### Task requirements
Give back a single number: the count of lines in the data that contain the string "Click".

### Task inputs

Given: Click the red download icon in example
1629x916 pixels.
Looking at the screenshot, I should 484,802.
--
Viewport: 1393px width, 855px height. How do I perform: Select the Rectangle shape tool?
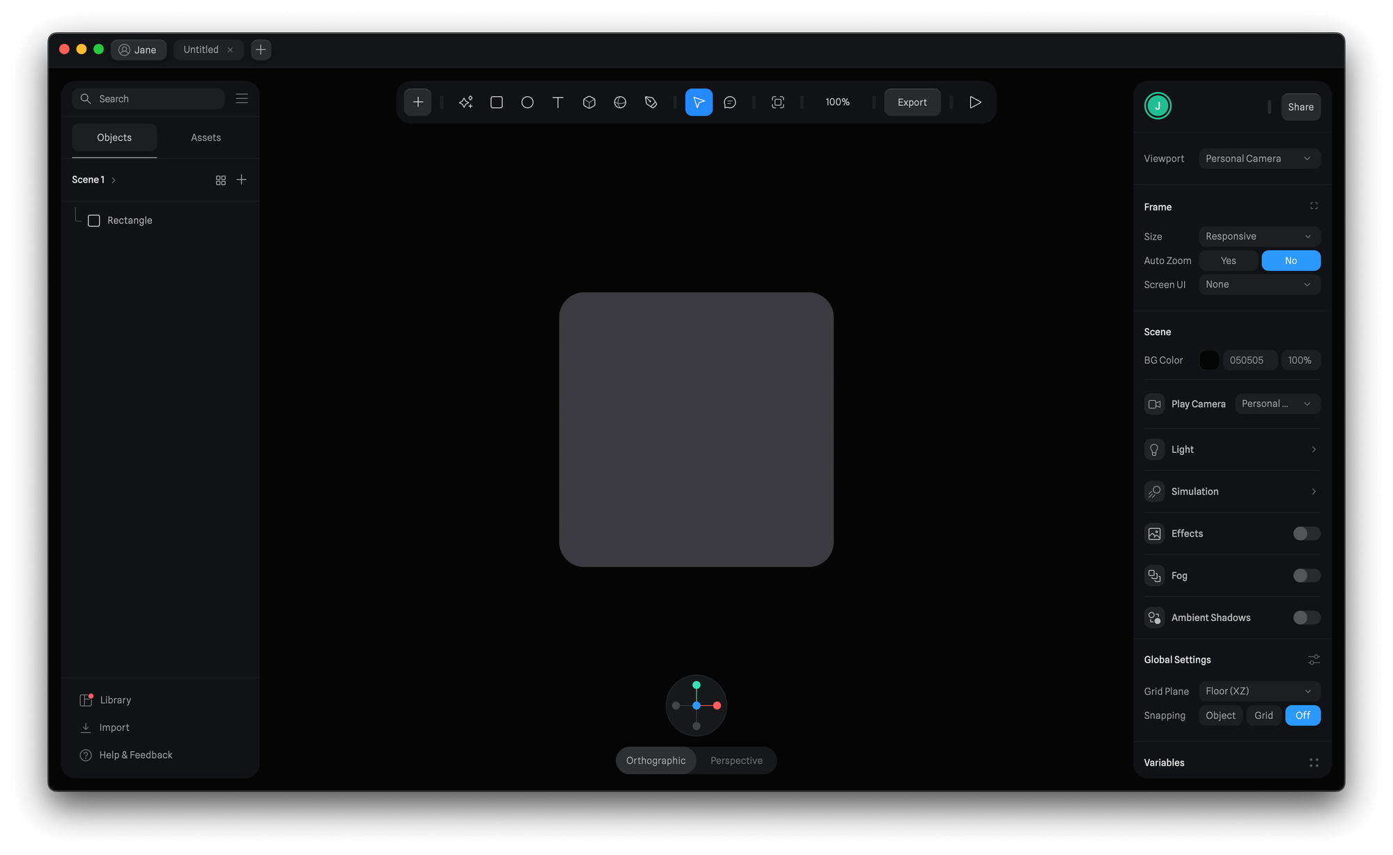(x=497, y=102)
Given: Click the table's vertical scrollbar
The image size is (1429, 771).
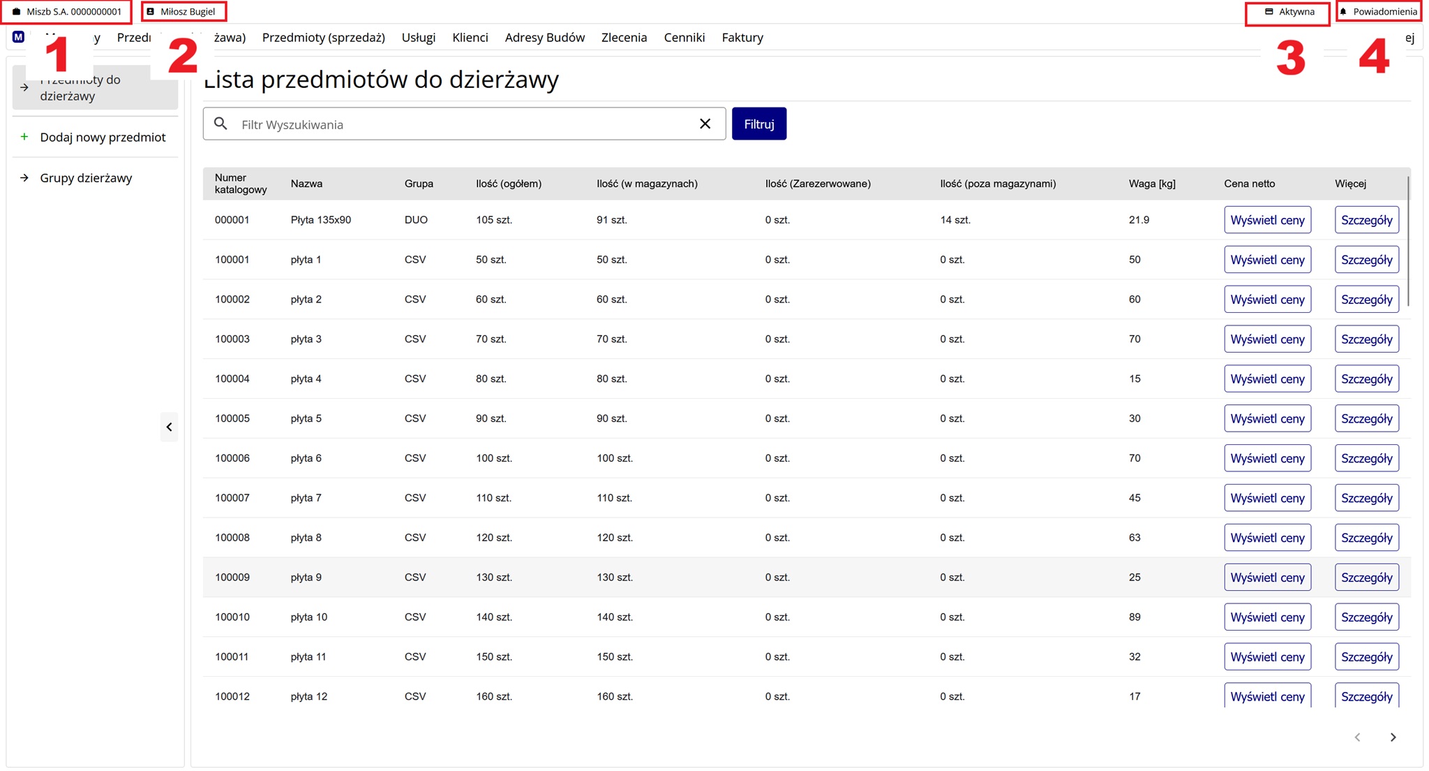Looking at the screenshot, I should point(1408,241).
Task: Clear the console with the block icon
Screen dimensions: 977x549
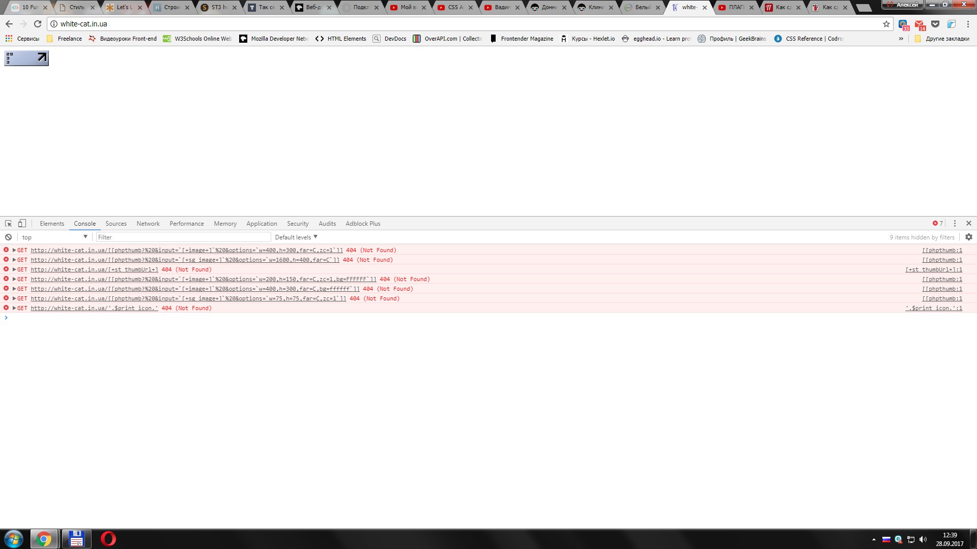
* * *
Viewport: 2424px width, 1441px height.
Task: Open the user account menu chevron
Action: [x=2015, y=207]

### Solution for this problem
2